We scanned the train. We couldn't find any empty ones. But just when we were about to give up and beg the nearby fifth year Hufflepuffs—
"Over here!"
We looked over and our faces split into grins. There sat the three other members of our group. Nearest to the window was a pale girl with a silver coloured pencil stuck through the base of her short dark ponytail and who tipped the scales at eighty-five pounds soaking wet. This was Charli the Slytherin. Next to her was a tall black girl with even darker, long, straight hair. She was Angelina Johnson. Finally there was a boy with dreadlocks and a large box in his hand. That was Lee Jordan.

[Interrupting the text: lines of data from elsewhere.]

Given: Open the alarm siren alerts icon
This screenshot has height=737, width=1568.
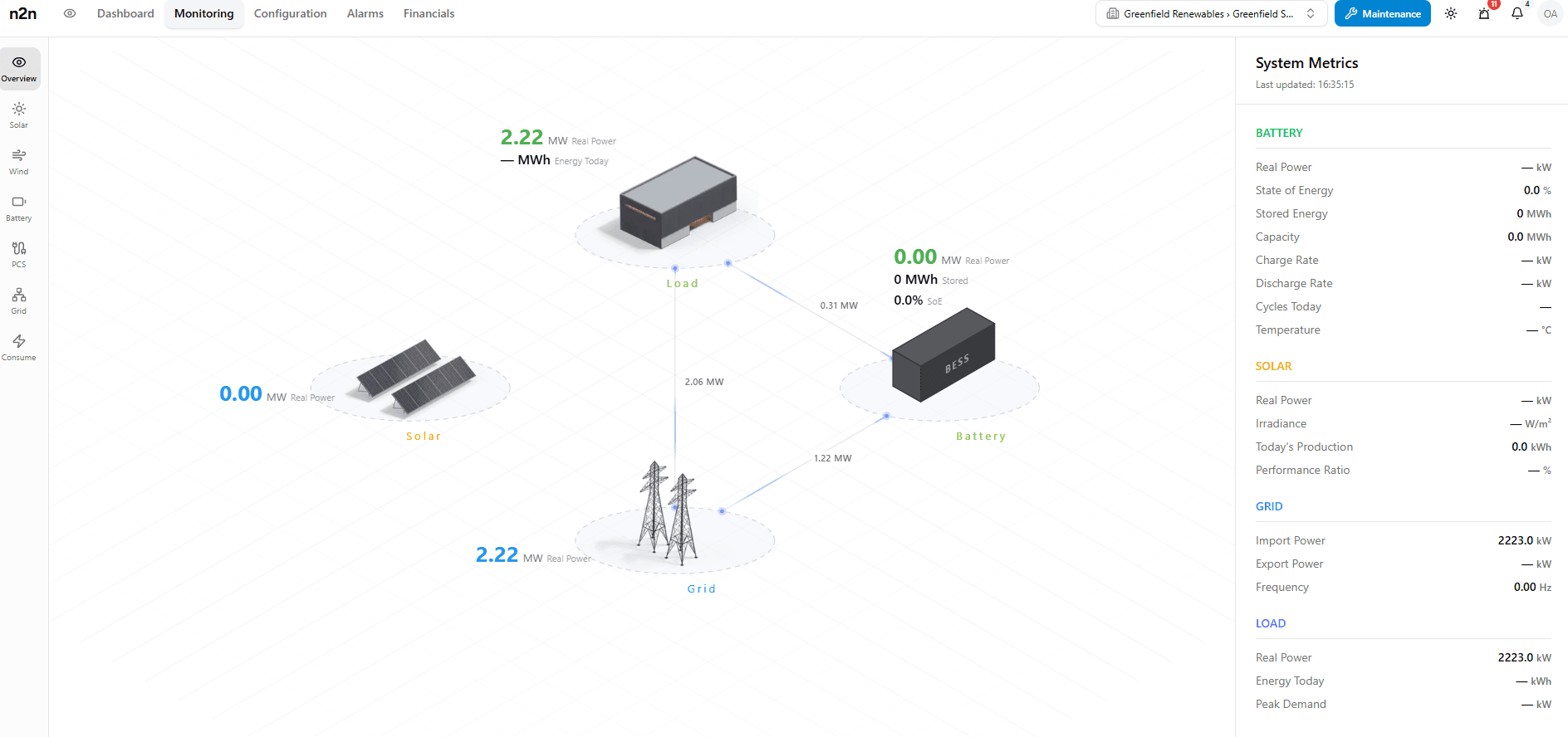Looking at the screenshot, I should click(x=1484, y=13).
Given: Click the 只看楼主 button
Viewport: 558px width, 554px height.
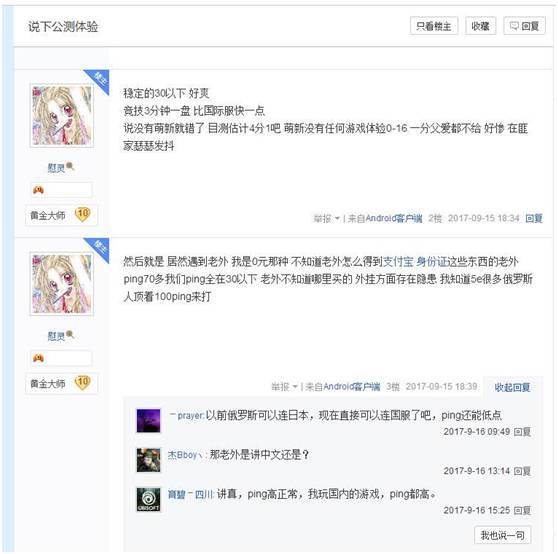Looking at the screenshot, I should pyautogui.click(x=433, y=26).
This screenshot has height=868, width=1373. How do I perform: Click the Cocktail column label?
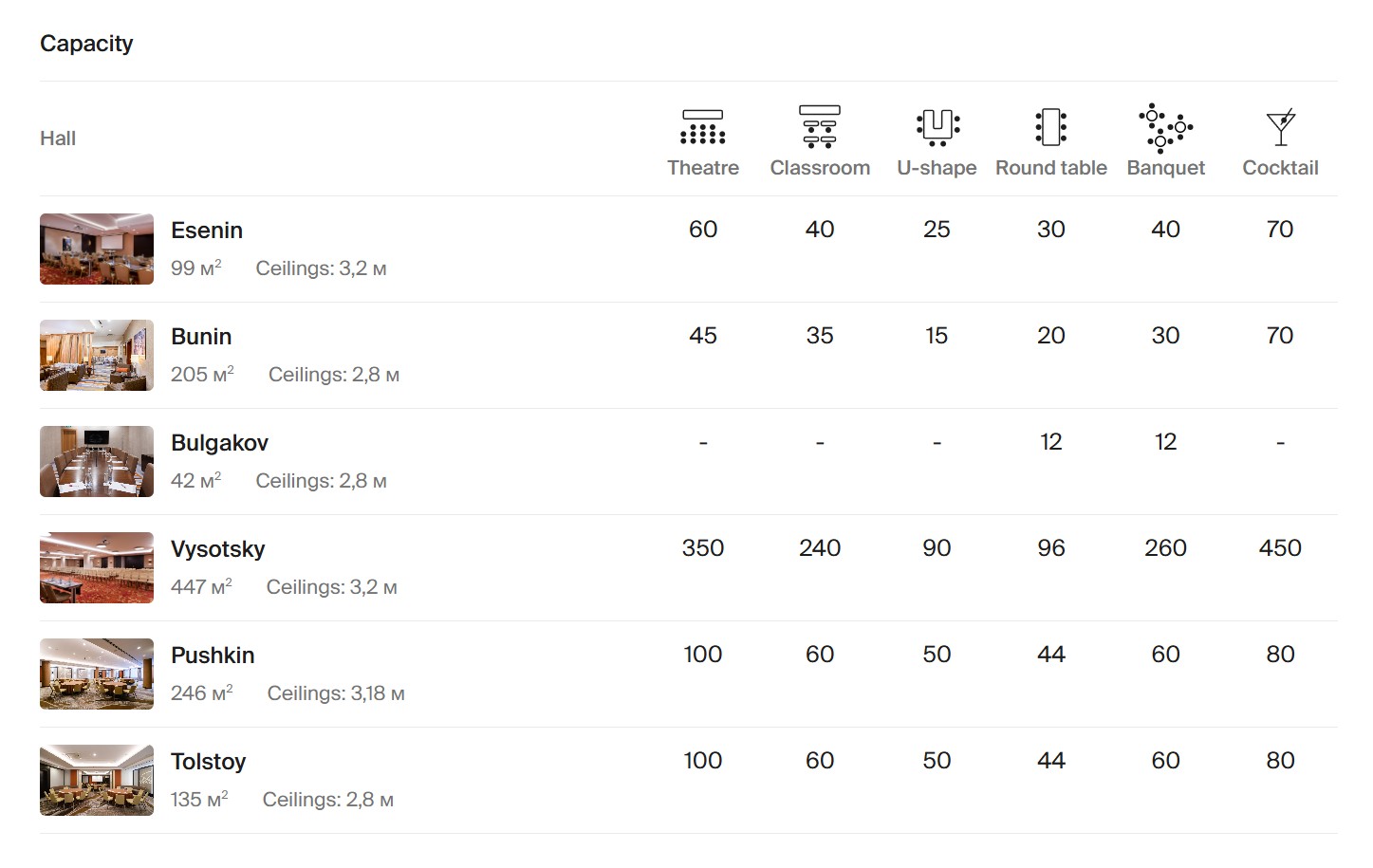tap(1280, 168)
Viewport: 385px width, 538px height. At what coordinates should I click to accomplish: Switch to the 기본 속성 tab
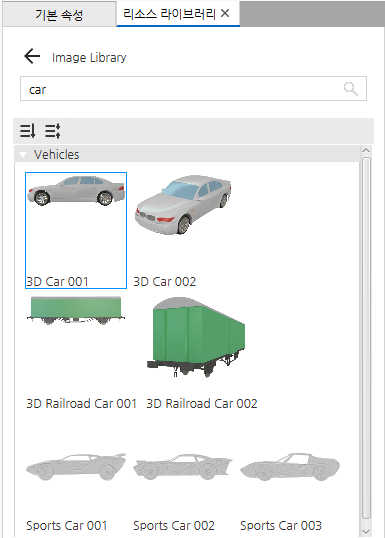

We walked over and sat across from them (me across from Charli, Fred across from Angelina, and George across from Lee). "Hi," said Fred.
"What's in the box, Lee?" asked George curiously.
Lee grinned. "A turtle."
"Huh?" we said in unison.
"That's right, a turtle," said Charli in her high, sar-castic voice.
"He named it Foofy," added Angelina, rolling her gray-blue eyes.
"Foofy?" I repeated incredulously. "For a turtle?"
"Yeah," said Lee. "I named her Foofy because she's not foofy at all. It's funny."
"How do you know it's a girl?" questioned George.
He leaned over to whisper it. "Isn't that under its shell?" Fred inquired confusedly.
"Don't ask," Lee advised him simply.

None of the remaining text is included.